__PROVIDED PASSAGE__.
..............................

18 Ray Optics

18.1 Syllabus inquiry question

How can light be modelled to predict image formation?

Feynman Insight

From The Feynman Lectures on Physics, Vol I, Chapter 33:

The ray model works because light travels in straight lines in uniform media, and refraction changes those lines in a precise, predictable way.

18.2 Learning Objectives

Apply laws of reflection and refraction.
Use Snell’s law to predict angles.
Apply thin lens equation and magnification.
Distinguish real and virtual images.

18.3 Content

18.3.1 The Ray Model of Light

In ray optics, we model light as straight lines (rays) that travel in uniform media and change direction at boundaries.

Key assumptions: - Light travels in straight lines - Rays are perpendicular to wavefronts - Valid when obstacles are much larger than wavelength

18.3.2 Reflection

The law of reflection states:

\[\theta_i = \theta_r\]

Angle of incidence (\(\theta_i\)): Angle between incident ray and normal
Angle of reflection (\(\theta_r\)): Angle between reflected ray and normal
The normal is perpendicular to the surface

18.3.3 Interactive: Reflection from a Plane Mirror

18.3.4 Refraction and Snell’s Law

Refraction occurs when light crosses a boundary between two media with different optical densities.

..............................

__DATA SEGMENT__.
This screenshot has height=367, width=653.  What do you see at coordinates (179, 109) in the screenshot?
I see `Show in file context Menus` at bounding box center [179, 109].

..............................

__WHAT THIS TASK INVOLVES__. Carry on the ray optics text from its final sentence, about refraction at a boundary between two media. The data is separate material and has no connection to the ray optics text.

__WRITTEN REPLY__.
Snell’s Law: \[n_1 \sin\theta_1 = n_2 \sin\theta_2\]

where \(n\) is the refractive index of each medium.

Refractive Index

The refractive index measures how much light slows down in a medium: \[n = \frac{c}{v}\] where \(c\) is the speed of light in vacuum and \(v\) is the speed in the medium.

18.3.5 Common Refractive Indices

Material	Refractive Index (\(n\))
Vacuum	1.00 (exactly)
Air	1.00 (approximately)
Water	1.33
Glass	1.50 (typical)
Diamond	2.42

18.3.6 Interactive: Refraction at a Boundary

Light bending as it enters a denser medium:

Key observation: Light bends toward the normal when entering a denser (higher \(n\)) medium.

18.3.7 Total Internal Reflection

When light travels from a denser to a less dense medium, there exists a critical angle \(\theta_c\) beyond which all light is reflected internally.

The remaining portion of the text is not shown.